La monétisation (tokénisation) des actifs d'une entreprise : les secutiry tokens non cotés (Cas pratique et mise à jour)
La “monétisation” (rendre liquide) des actifs d’une entreprise n’est pas nouvelle. Ainsi, le lease-back (cession-bail) est aujourd’hui une technique largement utilisée pour permettre à une entreprise de dégager des liquidités à partir de ses actifs, généralement immobiliers. Toutefois, le lease-back a pour inconvénient son coût financier et sa rigidité.
A noter : le lease-back consiste pour une entreprise à vendre un bien qui lui appartient à un crédit-bailleur qui lui loue ensuite dans le cadre d’un contrat de crédit-bail.

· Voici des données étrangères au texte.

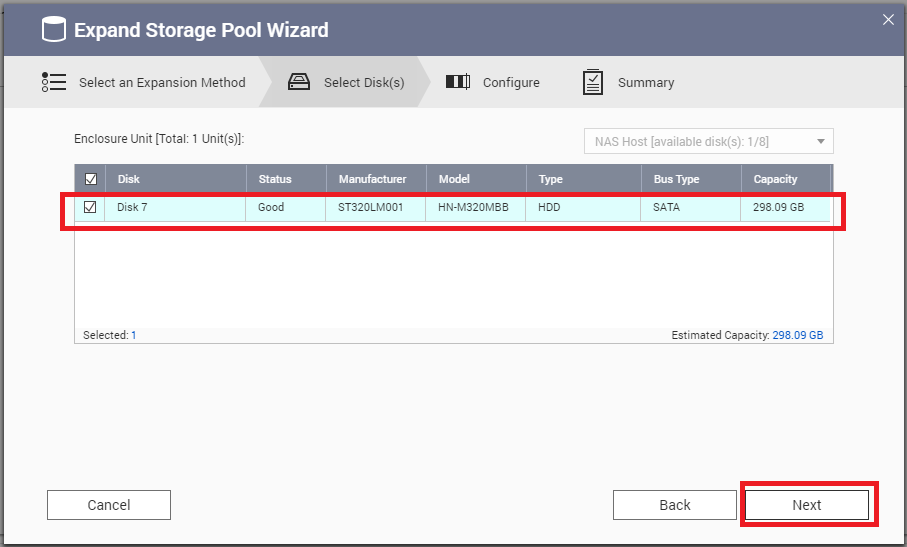Go Back to the previous step

[x=675, y=505]
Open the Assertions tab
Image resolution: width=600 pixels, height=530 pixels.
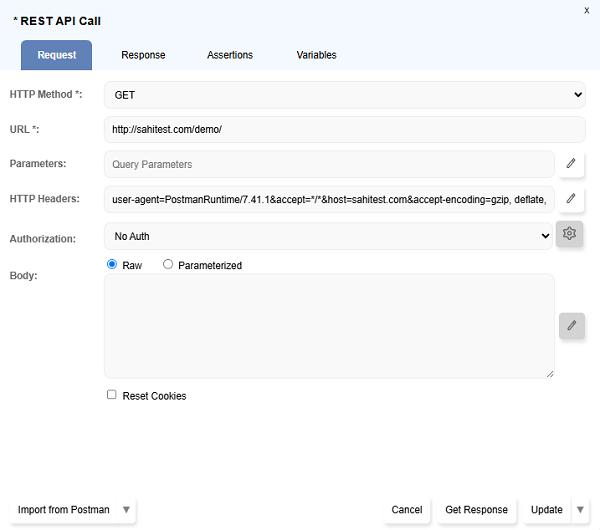[230, 55]
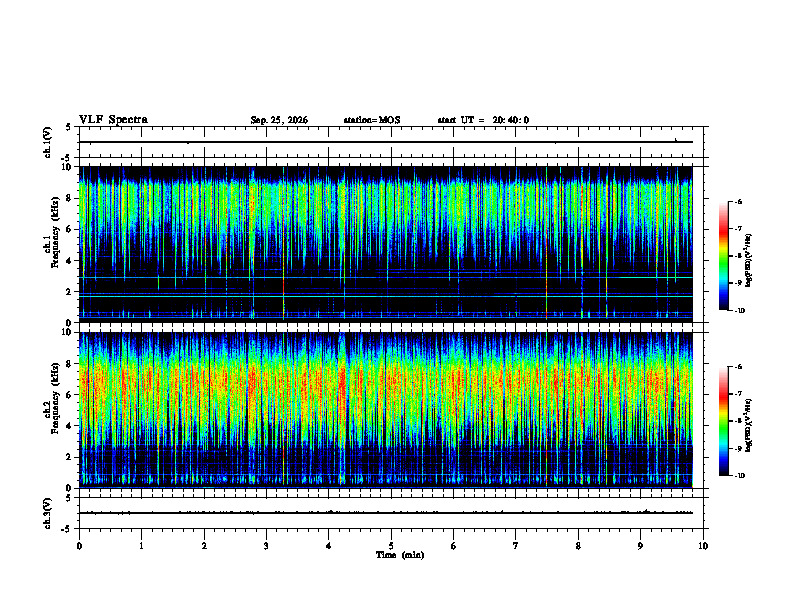792x612 pixels.
Task: Click the ch.1(V) waveform trace line
Action: pos(385,142)
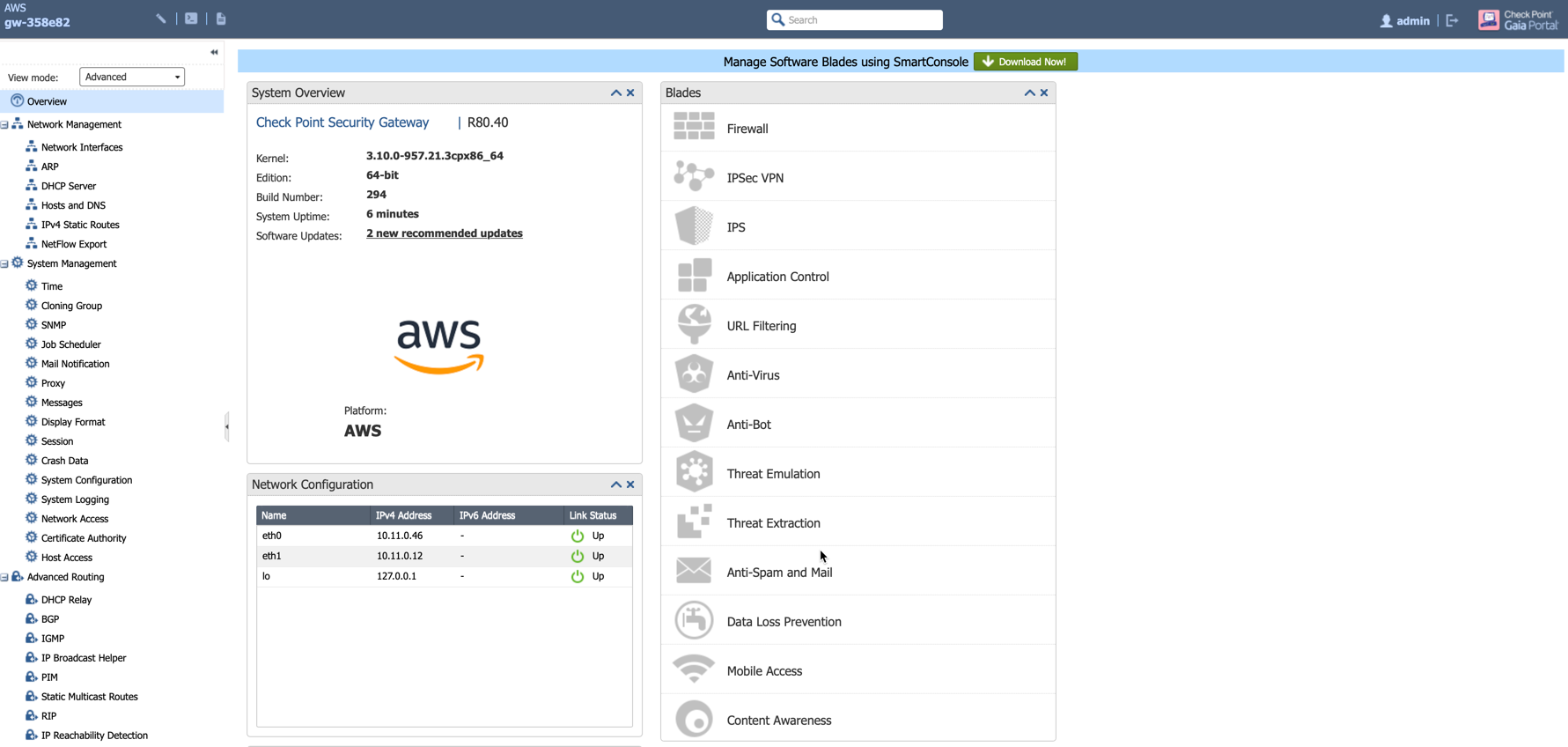The height and width of the screenshot is (747, 1568).
Task: Select System Logging in the navigation tree
Action: (75, 499)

Ce n’est pas cette solution qui nous intéresse ici.
Cas pratique
Nous avons en effet été contactés par un client qui souhaitait “monétiser” une collection de voitures, de navires et d’aéronefs via la création de parts égales identifiées et numérotées constituant des valeurs mobilières inscrites sur un registre centralisé et librement cessibles (une sorte de titrisation d’actifs corporels).

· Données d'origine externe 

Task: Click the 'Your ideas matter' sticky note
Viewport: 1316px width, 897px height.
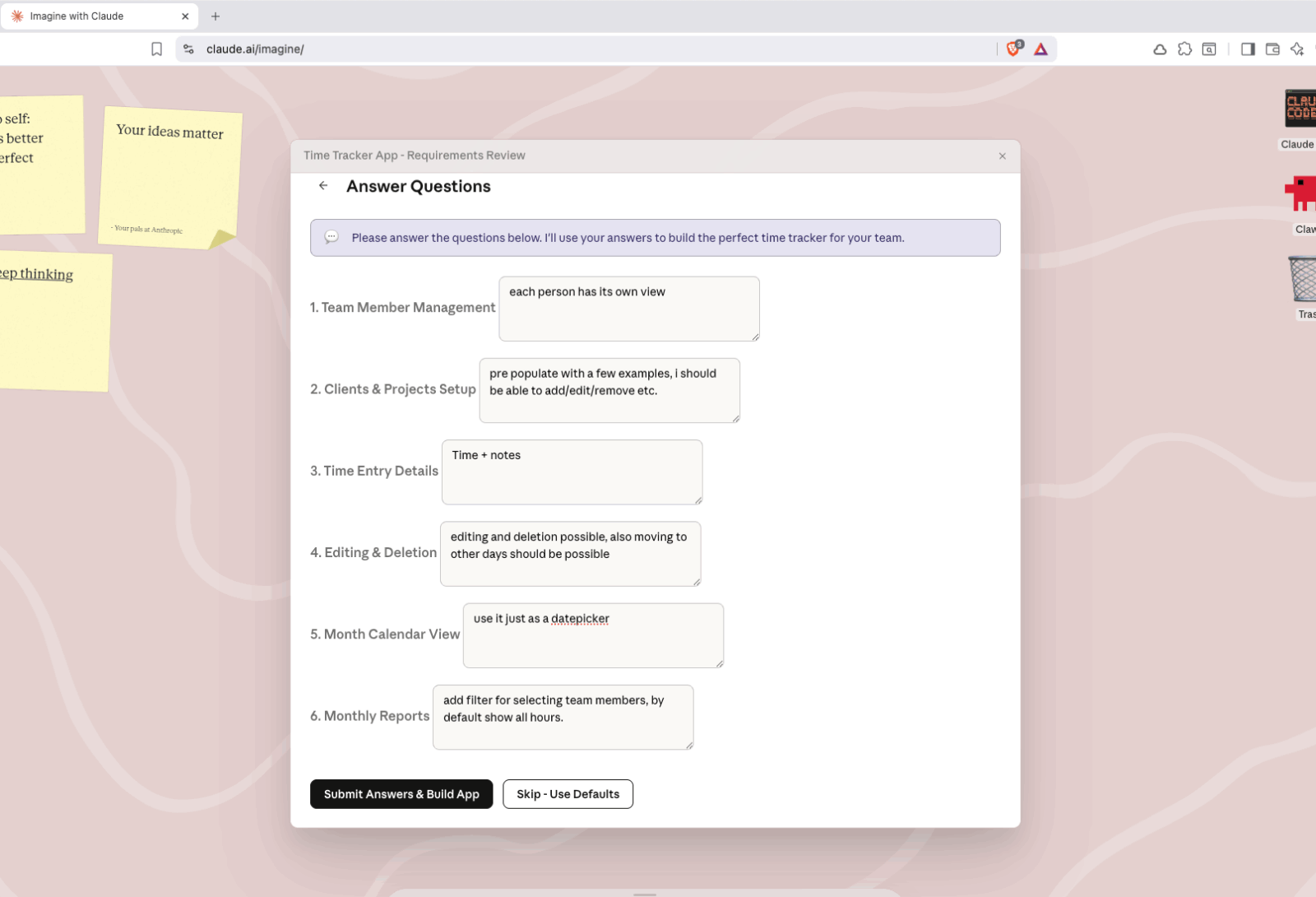Action: tap(170, 177)
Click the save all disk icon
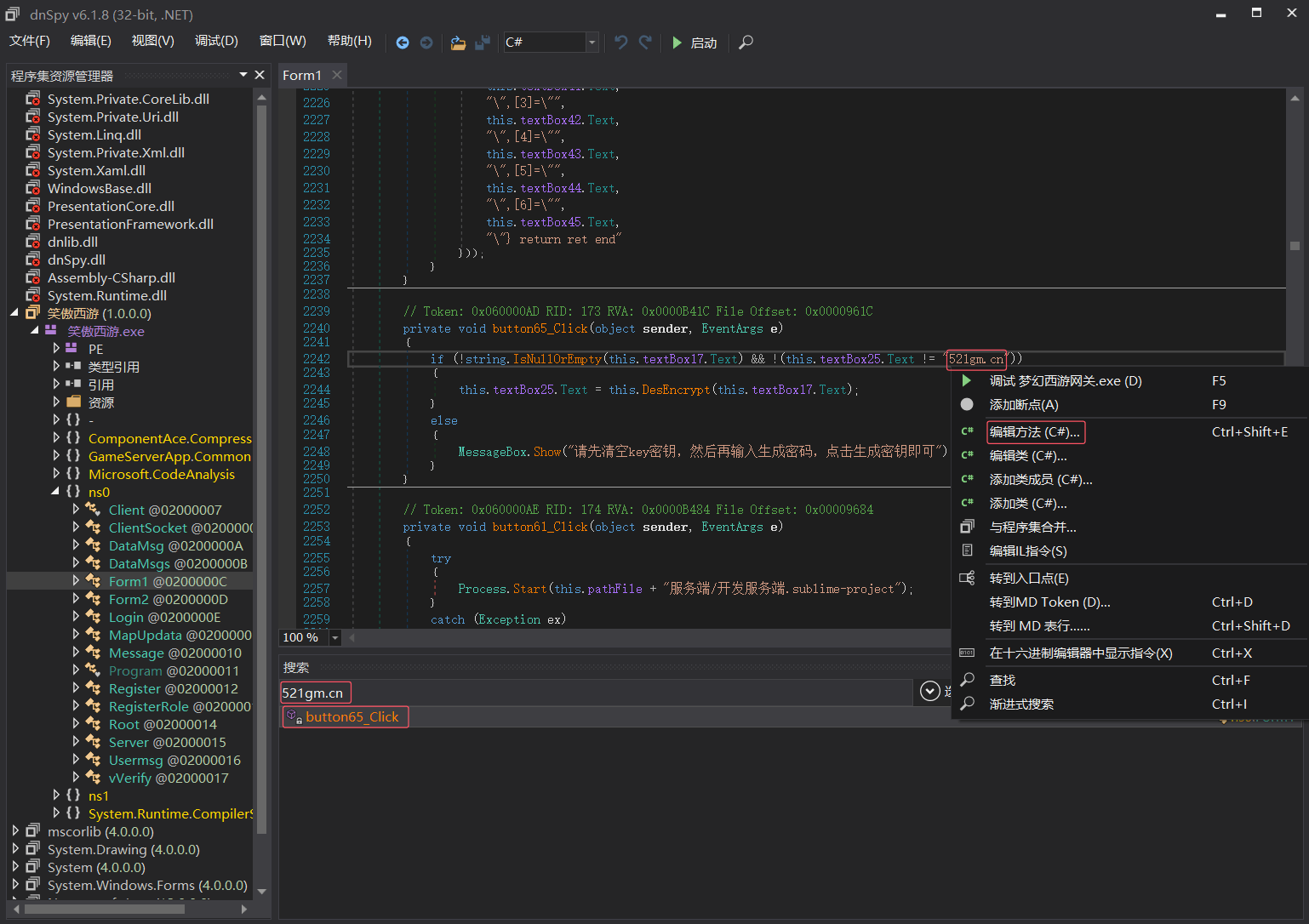 pos(483,43)
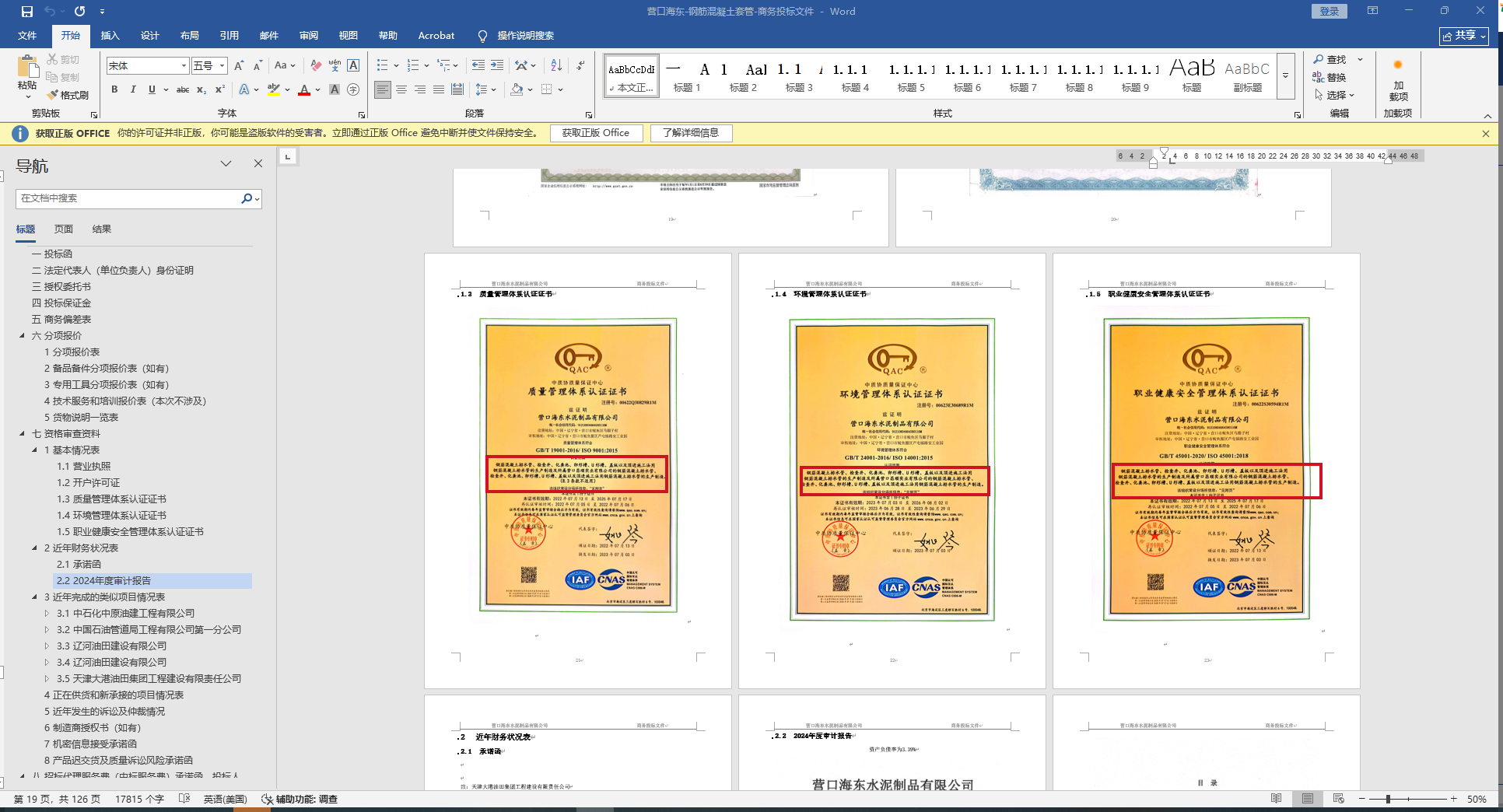
Task: Open the font name dropdown
Action: click(x=184, y=66)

A noter : la titrisation est l’opération qui consiste pour une société à vendre des créances lui appartenant à une entité ad hoc laquelle émet ensuite des instruments financiers.
Options
Deux options se présentaient au client.
Soit créer des parts indivises de la collection qui constitue en fait une universalité. Mais, ces “parts” indivises ne sont pas librement négociables et ne peuvent constituer des valeurs mobilières. Le régime de l’indivision, tant juridique que fiscal, est mal adapté pour pouvoir négocier librement les parts indivises.
A noter : les valeurs mobilières sont des titres financiers qui confèrent des droits identiques par catégorie, librement négociables, sauf clause statutaire contraire (L. 228-1 du code de commerce, voir également notre article La nomenclature des droits sociaux en droit français : valeurs mobilières, instruments financiers, titres financiers, etc.).
Soit s’orienter vers les security tokens. C’est cette option qui nous intéresse ici car elle a permis à certaines entreprises de “monétiser” leurs actifs et ainsi de se financer. C’est ce que l’on appelle la tokénisation des actifs.
A noter : la tokénisation peut se définir comme étant un procédé de représentation numérique permettant l’enregistrement, la conservation et la transmission d’un actif au sein d’un dispositif d’enregistrement électronique partagé (Deep) dénommé aussi blockchain ou distributed ledger technology (DLT).
Les security tokens se caractérisent en effet par un sous-jacent qui est un actif, qui peut être mobilier ou immobilier, corporel ou incorporel (il existe également des utility tokens qui permettent de bénéficier de services d’une entreprise).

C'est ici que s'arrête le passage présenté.